P&G has been developing and driving the regulatory acceptance of alternatives to animal testing for nearly 40 years.

Areas of Recognition

2010s

2015

The international Organisation for Economic Co-operation and Development (OECD) adopts P&G's DPRA (Direct Peptide Reactivity Assay).

2014

P&G is Platinum Sponsor of the 9th World Congress on Alternatives and Animal use in Life Sciences in Prague. (P&G has sponsored each World Congress on Animal Alternatives.)

2013

A key regulatory authority officially approves and recommends DPRA (Direct Peptide Reactivity Assay), a ground-breaking alternative skin allergy test invented by P&G. Skin allergy is a complex process and an important safety test for almost all ingredients. As a result, this alternative marks a milestone in overcoming the need for animal testing.

2012

The official validation study of P&G’s DPRA (Direct Peptide Reactivity Assay), the first-ever non-animal alternative to skin allergy tests, is successfully published.

2011

P&G sponsors the 8th World Congress on Animal Alternatives in Montreal, Canada.

2000s

2009

P&G presents 22 research papers on animal alternatives and animal welfare topics at the 7th World Congress on Animal Alternatives. (P&G has sponsored each World Congress meeting.)

2007

P&G and the Humane Society of the United States (HSUS) collaborate to launch the website AltTox.org. The website is dedicated to advancing non-animal methods of toxicity testing through online discussion and information exchange, with over 4,000 views a month.

2005

P&G provides funding for a senior P&G scientist to work directly with ECVAM to foster the validation of alternative methods, and to advocate for their acceptance by regulatory agencies.

2005

The HSUS and P&G announce a strategic partnership to work together to eliminate testing involving animals for consumer product safety. Both organizations have a long history of commitment to alternatives, and by working together, we’re able to enhance our efforts. Through this partnership, P&G presents the North American Animal Welfare and Alternatives Awards.

2002

The HSUS presents its Humane Award to P&G in recognition of the company’s efforts to make the world a better place for animals.

1990s

1999

P&G ends the use of animals for safety testing of its finished product formulations globally.

1999

Since 1954, The Humane Society of the United States (HSUS) has been fighting for the protection of all animals through advocacy, education, and hands-on programs. Every year HSUS presents the Russell and Burch Award to scientists who have made outstanding contributions to the advancement of alternative methods in the areas of biomedical research, testing, or higher education. In 1999, a P&G Researcher won this award in recognition of her work and leadership in advancing alternatives research.

1998

P&G testifies before the U.S. Congress to support legislation to accelerate the acceptance of alternative tests.

1997

P&G joins other organizations, including the HSUS, in helping fund the launch of Altweb, a website resource on alternatives research and validation activities.

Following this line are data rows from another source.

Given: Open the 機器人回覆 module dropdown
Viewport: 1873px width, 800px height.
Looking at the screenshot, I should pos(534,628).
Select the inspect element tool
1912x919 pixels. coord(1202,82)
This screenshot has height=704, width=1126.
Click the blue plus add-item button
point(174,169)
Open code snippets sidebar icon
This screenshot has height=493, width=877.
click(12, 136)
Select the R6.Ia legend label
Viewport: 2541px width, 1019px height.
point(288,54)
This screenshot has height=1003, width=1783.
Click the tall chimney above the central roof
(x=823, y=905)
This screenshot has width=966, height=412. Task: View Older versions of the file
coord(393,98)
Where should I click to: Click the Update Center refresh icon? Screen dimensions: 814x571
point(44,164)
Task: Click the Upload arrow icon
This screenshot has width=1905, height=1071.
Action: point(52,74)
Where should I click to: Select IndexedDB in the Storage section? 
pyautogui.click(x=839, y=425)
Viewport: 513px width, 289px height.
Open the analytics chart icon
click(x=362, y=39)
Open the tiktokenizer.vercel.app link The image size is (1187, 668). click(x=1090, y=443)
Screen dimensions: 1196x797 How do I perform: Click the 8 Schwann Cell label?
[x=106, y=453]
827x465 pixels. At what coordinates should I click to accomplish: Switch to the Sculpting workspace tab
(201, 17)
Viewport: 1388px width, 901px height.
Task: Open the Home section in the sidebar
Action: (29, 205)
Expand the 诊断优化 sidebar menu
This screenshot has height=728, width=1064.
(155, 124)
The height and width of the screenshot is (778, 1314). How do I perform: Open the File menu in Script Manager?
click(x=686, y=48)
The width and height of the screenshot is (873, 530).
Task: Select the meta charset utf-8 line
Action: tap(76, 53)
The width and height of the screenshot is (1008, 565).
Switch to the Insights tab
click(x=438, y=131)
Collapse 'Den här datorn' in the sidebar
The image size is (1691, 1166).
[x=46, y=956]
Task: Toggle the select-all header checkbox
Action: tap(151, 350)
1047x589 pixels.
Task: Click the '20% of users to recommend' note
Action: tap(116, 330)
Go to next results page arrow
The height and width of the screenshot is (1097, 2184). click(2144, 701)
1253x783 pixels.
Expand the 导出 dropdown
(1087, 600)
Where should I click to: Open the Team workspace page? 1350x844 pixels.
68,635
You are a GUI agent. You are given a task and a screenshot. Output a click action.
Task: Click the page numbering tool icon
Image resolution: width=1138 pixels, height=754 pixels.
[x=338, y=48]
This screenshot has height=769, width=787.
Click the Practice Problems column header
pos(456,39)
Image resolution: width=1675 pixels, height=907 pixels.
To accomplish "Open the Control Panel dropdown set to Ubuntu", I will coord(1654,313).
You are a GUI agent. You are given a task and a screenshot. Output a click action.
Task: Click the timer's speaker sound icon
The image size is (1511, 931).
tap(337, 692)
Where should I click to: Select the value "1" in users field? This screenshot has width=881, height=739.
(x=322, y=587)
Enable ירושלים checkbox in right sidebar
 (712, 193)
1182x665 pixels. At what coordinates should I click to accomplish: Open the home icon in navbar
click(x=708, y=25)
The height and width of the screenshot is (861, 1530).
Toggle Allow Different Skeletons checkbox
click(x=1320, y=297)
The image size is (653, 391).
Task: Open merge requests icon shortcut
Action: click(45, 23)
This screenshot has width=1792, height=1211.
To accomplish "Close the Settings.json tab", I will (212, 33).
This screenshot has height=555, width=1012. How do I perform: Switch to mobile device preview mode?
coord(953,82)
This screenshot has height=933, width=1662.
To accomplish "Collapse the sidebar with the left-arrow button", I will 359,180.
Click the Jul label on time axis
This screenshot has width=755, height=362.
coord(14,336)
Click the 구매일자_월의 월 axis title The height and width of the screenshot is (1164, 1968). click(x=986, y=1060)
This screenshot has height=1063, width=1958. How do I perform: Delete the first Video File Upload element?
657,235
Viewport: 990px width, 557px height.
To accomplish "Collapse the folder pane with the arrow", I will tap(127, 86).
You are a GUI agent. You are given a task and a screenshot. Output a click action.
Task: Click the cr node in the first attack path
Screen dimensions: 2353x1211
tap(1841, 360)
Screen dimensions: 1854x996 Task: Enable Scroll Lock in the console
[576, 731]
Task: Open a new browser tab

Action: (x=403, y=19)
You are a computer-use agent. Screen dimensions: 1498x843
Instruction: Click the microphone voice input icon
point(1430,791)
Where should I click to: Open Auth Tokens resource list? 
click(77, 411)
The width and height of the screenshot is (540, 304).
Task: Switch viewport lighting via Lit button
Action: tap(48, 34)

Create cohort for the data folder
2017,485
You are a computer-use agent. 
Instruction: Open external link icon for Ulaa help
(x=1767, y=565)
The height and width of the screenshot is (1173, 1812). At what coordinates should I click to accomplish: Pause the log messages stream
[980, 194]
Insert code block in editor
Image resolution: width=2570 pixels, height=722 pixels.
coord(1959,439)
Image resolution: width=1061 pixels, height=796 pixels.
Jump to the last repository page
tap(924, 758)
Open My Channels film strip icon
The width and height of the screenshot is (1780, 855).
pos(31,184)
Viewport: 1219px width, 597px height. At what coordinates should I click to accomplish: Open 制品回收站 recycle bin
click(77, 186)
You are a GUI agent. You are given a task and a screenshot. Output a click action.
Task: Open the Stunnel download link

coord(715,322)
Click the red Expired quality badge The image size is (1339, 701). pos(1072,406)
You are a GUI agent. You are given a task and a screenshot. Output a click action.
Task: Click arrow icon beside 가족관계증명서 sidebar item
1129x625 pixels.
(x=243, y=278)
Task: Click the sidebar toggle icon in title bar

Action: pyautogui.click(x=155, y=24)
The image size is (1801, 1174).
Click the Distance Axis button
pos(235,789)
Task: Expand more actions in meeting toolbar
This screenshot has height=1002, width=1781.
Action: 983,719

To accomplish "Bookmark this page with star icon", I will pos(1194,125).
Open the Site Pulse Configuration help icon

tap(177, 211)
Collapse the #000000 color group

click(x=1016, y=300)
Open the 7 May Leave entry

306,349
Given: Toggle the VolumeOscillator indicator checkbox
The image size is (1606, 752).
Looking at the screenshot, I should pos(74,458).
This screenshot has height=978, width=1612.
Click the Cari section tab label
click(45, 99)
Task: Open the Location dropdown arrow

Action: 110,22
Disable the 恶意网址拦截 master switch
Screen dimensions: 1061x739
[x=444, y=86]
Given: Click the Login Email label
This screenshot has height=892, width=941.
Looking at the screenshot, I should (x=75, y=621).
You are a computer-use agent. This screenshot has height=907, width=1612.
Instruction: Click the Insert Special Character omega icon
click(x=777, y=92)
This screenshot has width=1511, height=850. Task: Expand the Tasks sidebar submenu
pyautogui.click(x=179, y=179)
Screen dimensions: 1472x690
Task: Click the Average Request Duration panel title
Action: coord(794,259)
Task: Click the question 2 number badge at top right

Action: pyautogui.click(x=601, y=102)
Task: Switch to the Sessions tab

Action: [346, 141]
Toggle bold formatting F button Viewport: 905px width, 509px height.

Altweb was created to serve as a gateway to alternatives news, information and resources on the Internet and beyond. Altweb is now the U.S. home of the journal ALTEX: Alternatives to Animal Experimentation, which is the official publication of the Johns Hopkins Center for Alternatives to Animal Testing.

1993

P&G sponsors the first World Congress on Alternatives held in Baltimore, Maryland.

1992

Johns Hopkins Center for Alternatives to Animal Testing recognizes P&G for "outstanding contributions in finding alternatives" in product development and safety evaluations.

1991

P&G testifies before the U.S. Congress to support legislation to promote alternatives research and to establish criteria for regulatory acceptance of alternatives.

1990

P&G helps fund the first International Conference on Validation. P&G also joins the National Institute of Health and Animal Rights International, co-sponsoring research on sharing data for product testing.

1980s

1989

P&G establishes a program to award research grants to develop animal testing.

1980s

P&G recruits scientists and invests in state-of-the-art laboratories to build a research organization dedicated to reducing and eliminating the use of animals in research.

1970s

1970s

P&G becomes one of the first companies to put safety testing data into a computer database, helping to avoid duplicate testing.